Blog Attacks

How to Block ClaudeBot on Your Website

ClaudeBot crawls your site to train Anthropic's Claude models. Here is how to block it with robots.txt and IP ranges, and what the block still misses.

Jun 16, 2026 • 6 min read

Mike Kutlu Client-Side Security Consultant

TL;DR: block ClaudeBot without stopping Claude agents from browsing your site

Crawler versus agent: Teams block ClaudeBot expecting Claude to disappear from their site, then Claude Computer Use walks in the next day. ClaudeBot is Anthropic's training crawler; Claude-powered agents that browse the web use different infrastructure and different user-agents.
The robots.txt block: ClaudeBot identifies itself as Claude-Web/1.0, is documented in Anthropic's crawler pages, and honors robots.txt reliably; a Disallow: / plus Anthropic's published IP ranges at the firewall covers both robots.txt-reading and non-compliant behavior in one enforcement layer.
The decision: If you want out of Claude's training data, this one-file change does it. If you also want to keep Claude Computer Use out of your checkout, that is a separate detection problem that needs browser-layer signals.

Short on time? See cside's AI-agent detection. It covers everything below in one deployment.

ClaudeBot is the web crawler operated by Anthropic to collect training data for Claude. It is a declared, HTTP-based crawler: it identifies itself, operates from published IP ranges, and is designed to respect robots.txt directives. Blocking it is technically simple.

The more important context: blocking ClaudeBot addresses Anthropic's training data pipeline. It has no effect on Claude-powered agents, tools, or products that browse the web on users' behalf. Those are separate systems that require browser-layer detection. For the broader pattern across AI scrapers, see our guide to blocking AI agent content-scraping bots.

What Is ClaudeBot?

Quick answer: ClaudeBot is Anthropic's training crawler. It collects publicly available web content to train and improve Claude models. It uses a declared user-agent string and is listed in Anthropic's public documentation along with its IP ranges. It is an HTTP crawler, not an interactive browser agent.

ClaudeBot's primary user-agent identifier is Claude-Web/1.0 with a reference to Anthropic's crawler documentation page. Anthropic maintains documentation describing the crawler's purpose, behaviour, and how to block it.
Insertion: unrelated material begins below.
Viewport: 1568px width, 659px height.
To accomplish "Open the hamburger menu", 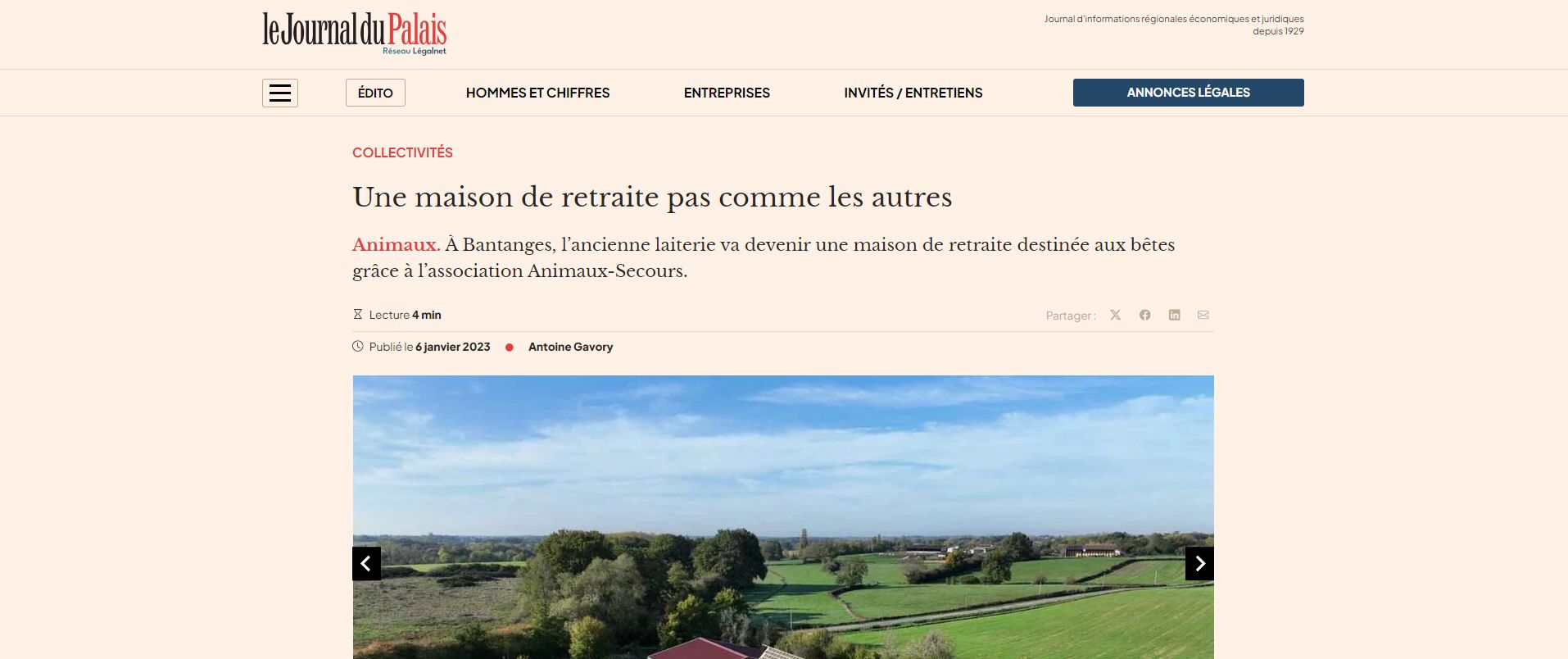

Like GPTBot, ClaudeBot does not execute JavaScript or interact with web application interfaces. It makes HTTP GET requests to publicly accessible URLs, reads the response, and moves on. It does not log in, fill forms, or navigate interactive elements.

How to Block ClaudeBot with robots.txt

Quick answer: Add ClaudeBot to your robots.txt to block the crawler entirely. Anthropic's documentation states ClaudeBot respects these directives. Use path-level rules if you want to restrict only sensitive sections while allowing the crawler on public content.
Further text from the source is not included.